Dato il peso che ora la Cina assume nell’economia mondiale, la brusca frenata del Paese non potrà non avere effetti sull’economia internazionale, soprattutto su quelle aree la cui politica di crescita è maggiormente orientata alle esportazioni, come, ad esempio, l’Unione europea. Da settimane, i modelli econometrici forniscono simulazioni sulle implicazioni economiche del coronavirus sul Vecchio Continente.

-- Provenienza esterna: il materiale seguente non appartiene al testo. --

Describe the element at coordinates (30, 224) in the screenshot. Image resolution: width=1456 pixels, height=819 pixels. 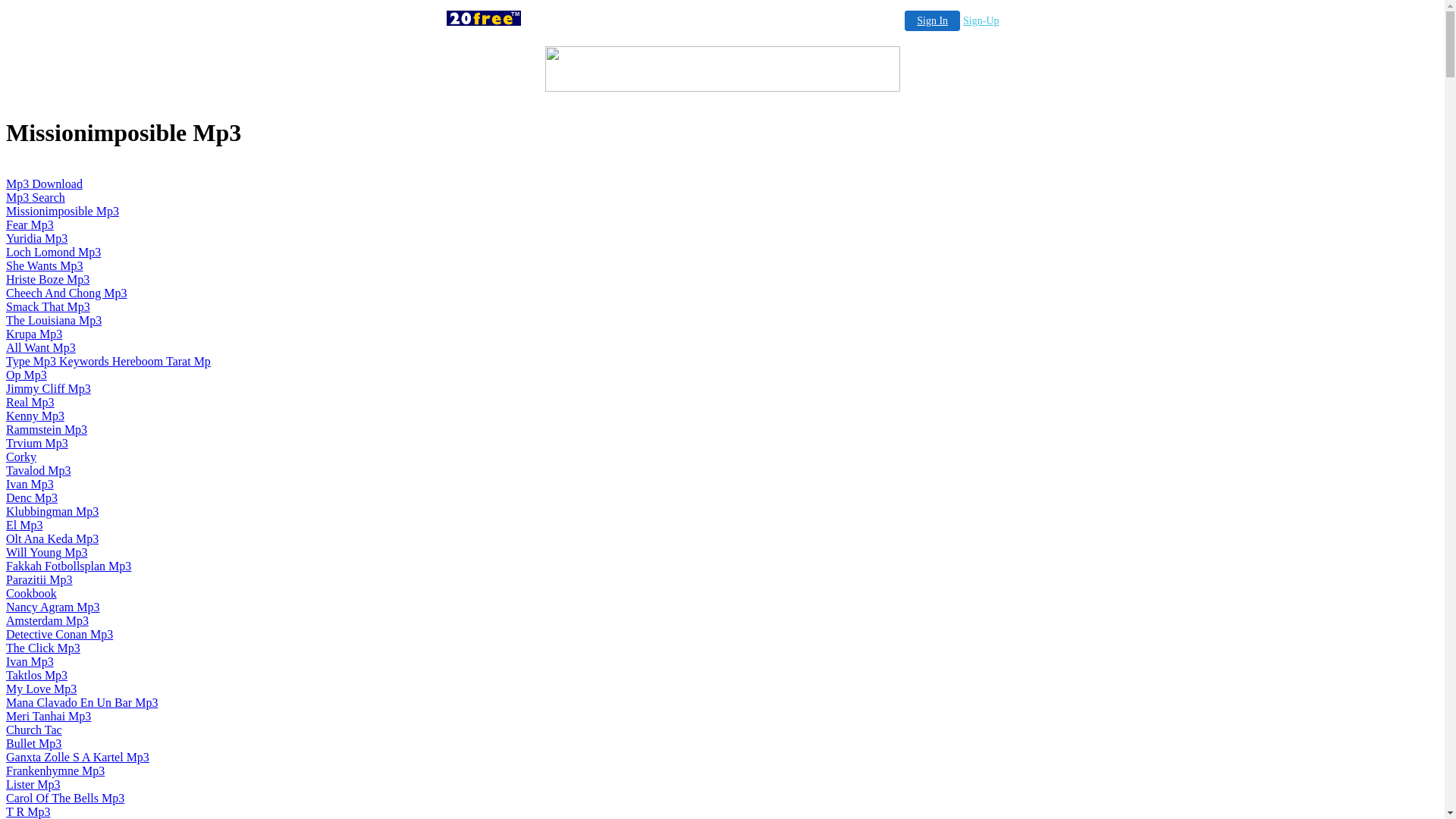
I see `'Fear Mp3'` at that location.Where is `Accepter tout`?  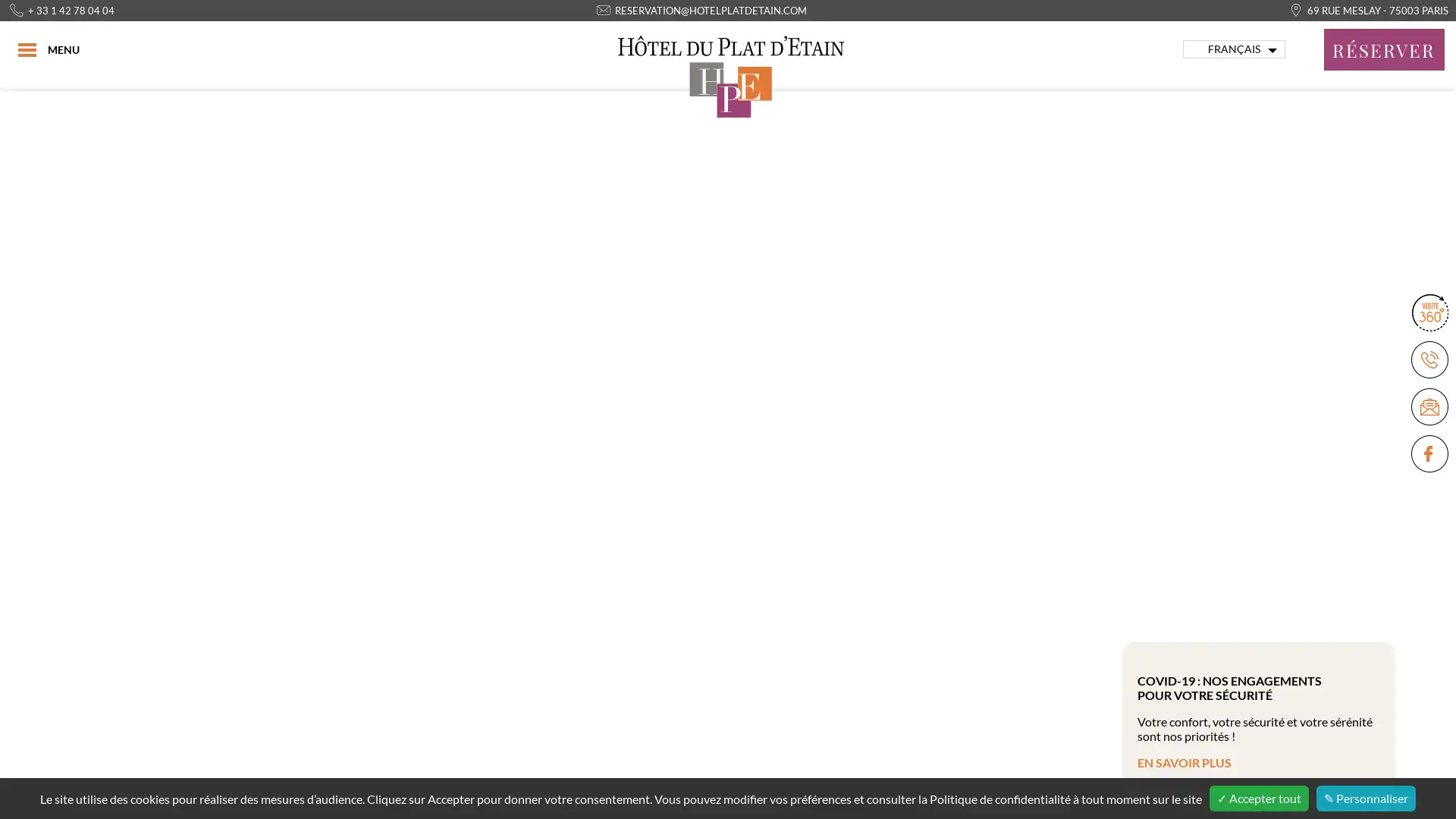
Accepter tout is located at coordinates (1259, 798).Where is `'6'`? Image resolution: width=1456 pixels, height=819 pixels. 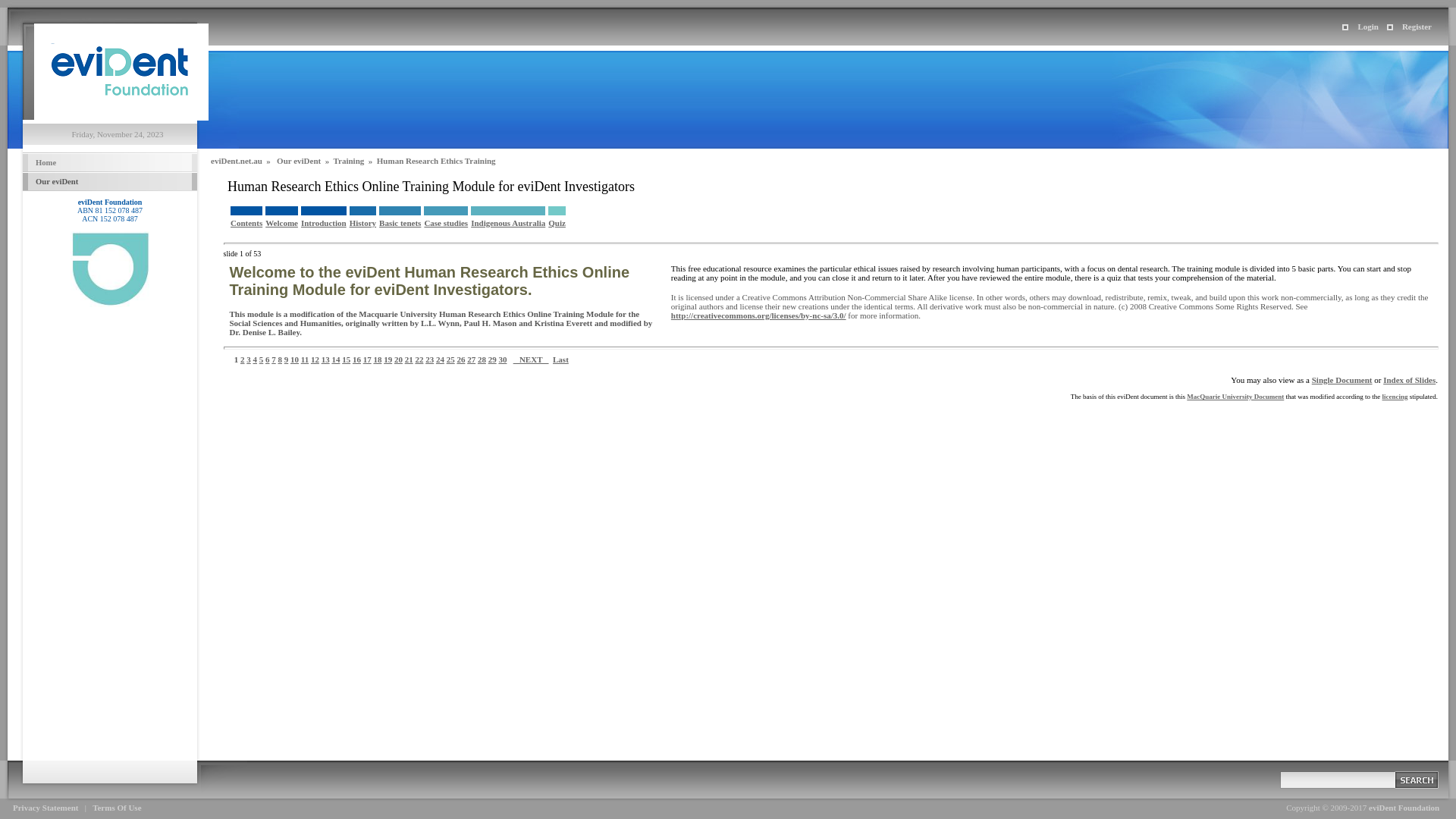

Non sono apparse stime invece dei rischi del coronavirus sul continente le cui strutture sanitarie sono meno attrezzate ad affrontarlo e che almeno potenzialmente potrebbe essere il maggiore vettore di contagio verso l’Europa: l’Africa a sud del Sahara. È un continente dove da anni la Cina è particolarmente attiva sia nel costruire la parte meridionale della Via della Seta, sia nell’accaparrarsi terreni agricoli e zone minerarie, essenziali per il proprio sviluppo. Le stime sul numero dei cinesi che risiedono in Africa a sud del Sahara variano tra i 200.000 e i due milioni; migliaia si sono recati in Cina per il Capodanno lunare, proprio i giorni in cui, anche se malvolentieri, il Governo di Pechino dava le prime notizie sul coronavirus. I viaggi aerei sono aumentati esponenzialmente negli ultimi anni: solo Ethiopian Airlines ha un traffico con la Cina di 1.500 passeggeri al giorno. 81.000 studenti africani sono in Cina; 4.600 a Wuhan. Non ci sono restrizioni ai viaggi da e con la Cina, anche l’Organizzazione mondiale della sanità si è rivolta ai 13 Stati africani che hanno rapporti più stretti con quello che fu il Celeste Impero affinché istituiscano un minimo di verifiche.
Si è mossa la Bill Gates Foundation che il 5 febbraio ha deliberato 100 milioni di dollari per i Paesi africani con progetti mirati al virus. Per limitare il contagio in Europa sarebbe opportuno, quanto meno, effettuare un check sanitario a chi arriva dall’Africa.